Roman’s eyelids shot up like a pair of roller shades. . . . A gentle silence fell over them like a plush blanket.
In the distance he heard a train cutting through the dark like a scimitar.
Recognition bloomed in Roman’s mind like a moonflower unfurling its petals. Slowly at first, then as fast as a hummingbird’s wings.
That was the far horizon he had to focus on, even as bodies fell all around him like falling stars.
The window rolled down and a telephoto lens emerged like a viper from a hole in the ground.
He laughed. It was a bitter sound like the rattle of bones in a graveyard.
Wiz’s body dropped like a bag of wet laundry. . . . He fell face down, half in the freezer, half out, moaning like a wounded deer. . . . Eddie cut off his giggle like he’d shut off a water faucet.
He was sealing the second bag and putting it in the urn when an epiphany hit him like a cinder block to the face.
Rain, quiet as a secret promise, began to fall. [Okay. This one isn't execrable.]
The scotch began to warm his body slowly, like the pilot light in an oven igniting a burner.
“She ran upstairs like a scalded dog” [says one character who throughout the book is either drunk or high on serious drugs, or both, and who certainly doesn't think in similes . . .]

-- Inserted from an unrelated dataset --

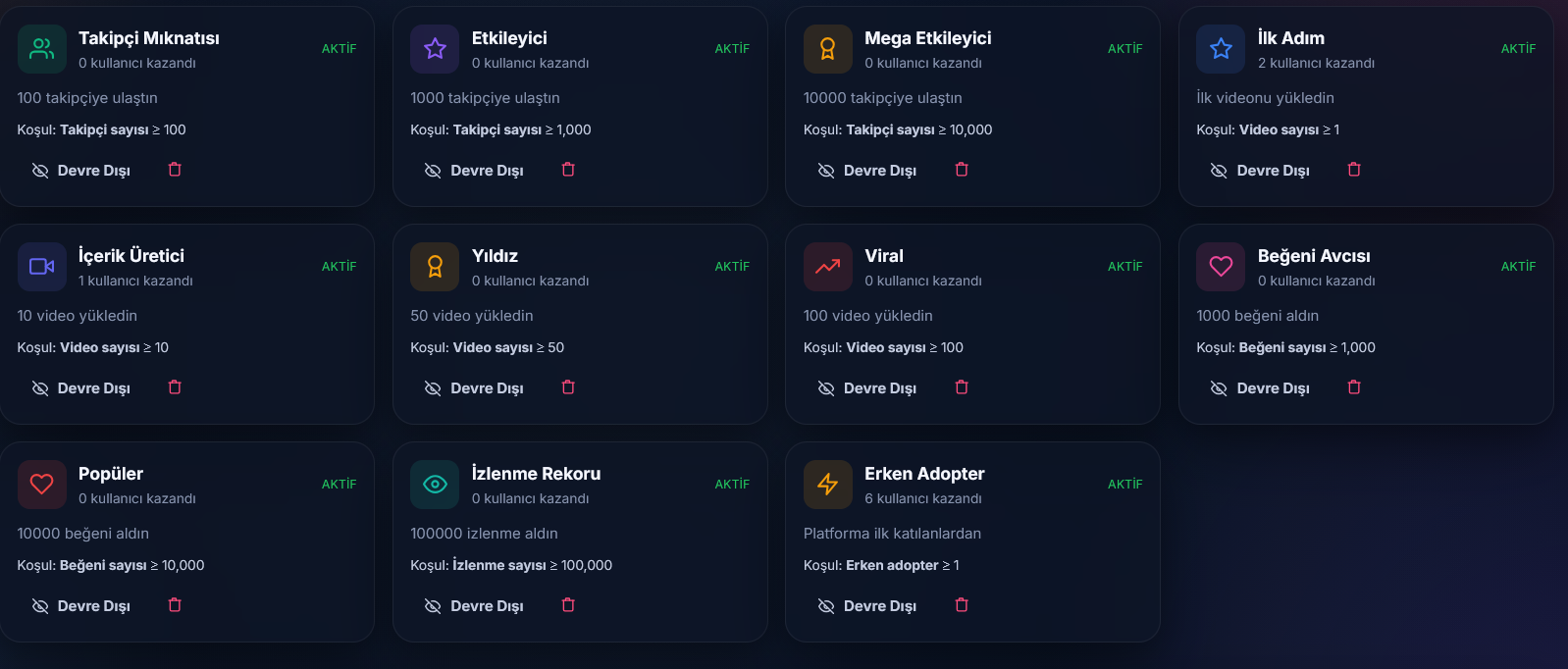1568x669 pixels.
Task: Disable the Beğeni Avcısı badge
Action: tap(1260, 388)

Traffic zipped by him as he grabbed on to the steering wheel like it was a life preserver.
He had dived into a life of casual connections or professional companionship because the idea that he was worthy of love was a notion that was slipping through his fingers as the years flew by like sand sifting through a sieve. Bit by bit, grain of sand by grain of sand, it had waned from his soul.

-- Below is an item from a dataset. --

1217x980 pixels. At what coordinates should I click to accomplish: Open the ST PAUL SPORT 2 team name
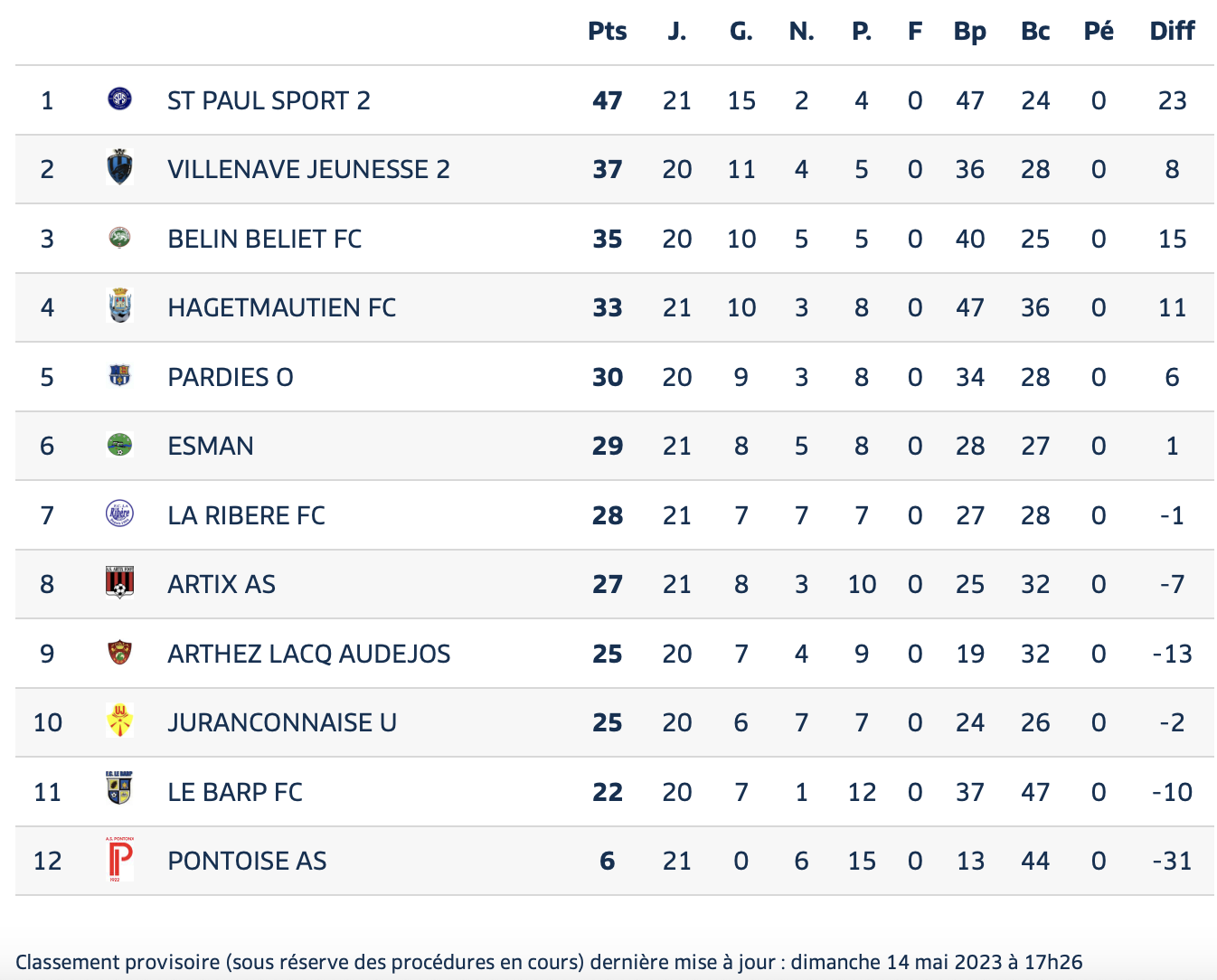tap(269, 100)
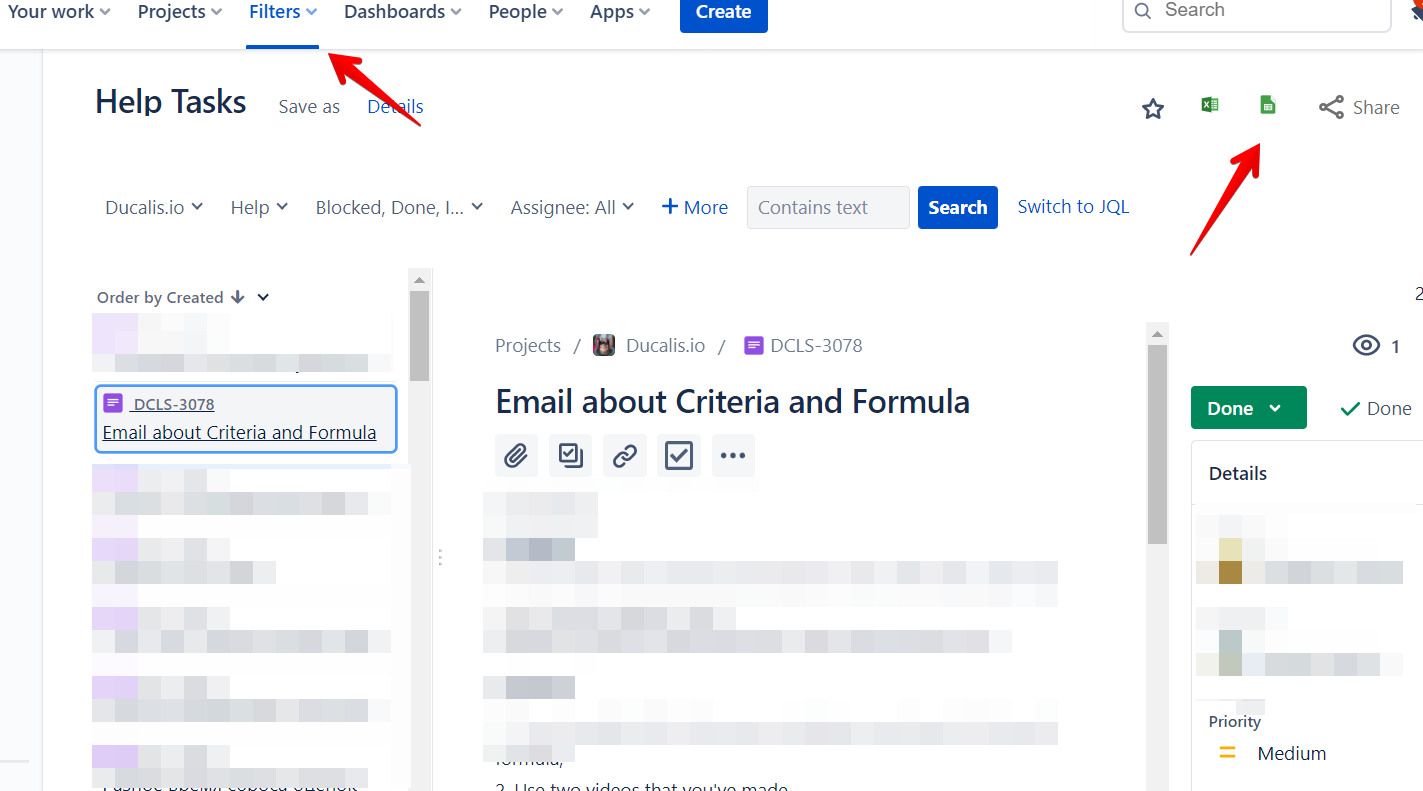Click the Contains text input field

coord(828,207)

As his hand gripped the weathered brass handle, his heart jumped up into his throat like a startled rabbit.
He didn’t feel angry, but resentment like hot steam from a kettle rose through his body from the bottom of his feet to the top of his head.
Neveah sat at the foot of her father’s hospital bed in a chair that was about as comfortable as she was at a formal dinner for the Jefferson Run Chamber of Commerce.
A discordance that ripped through the atmosphere like a bag of nails in a washing machine.
Her long hair draped down over her shoulders like a tidal wave of black water.
The full moon shown down [through the skylight] like a beacon from a distant ship.
Roman fired up the Challenger and peeled out of the parking lot, roaring through the night like a rider on a steed that had never known defeat.
The last streetlight blinked out like a lantern being extinguished as shots rang out through the night.
They had met at Trout’s, then driven out here to the Skids in a caravan that sliced through the night like a dagger.
In between them were a couple of piles of trash and debris like small yurts.
Chauncey’s smile faded away like a ghost in the morning light.
Chauncey collapsed like a bag of laundry tossed on the floor.
Dishes broke and shattered and spilled across the floor like confetti.
Every single one of those similes could have been dispensed with—they added absolutely nothing. On the contrary: they're plain bad.
As for the plot and the main protagonist—as in Cosby's other books, we find the hero pulled into unspeakable acts all in the name of "family," and so far I've appreciated that conflictedness. Though this time part of me also wanted him to just say, "Screw it, brother, sister, dad, I'm getting you out of here"—and not descend into the depths of criminality at all. And the way the story ends? Really? I'd say it's completely unbelievable, but then, in sum, the entire story is.
And if Cosby hit us over the head one more time with an "ashes" metaphor (the protagonist is the son of a crematorium operator), well, I don't know what . . . Maybe I would have had to burn the book? It actually ends with the oft-repeated phrase (in case we didn't get it the first time), "Everything burns."
I've enjoyed Cosby before, but this will be the last one I read. My other reports can be found here, here and here, if you're interested. In one of them I call the writing "great," so I don't know if Cosby has just gotten lazy, if the editing has gotten lazy, or if I was simply overlooking all the laziness in the past, caught up in the story instead. But this time? This time I'm simply disappointed and, yes, burnt out.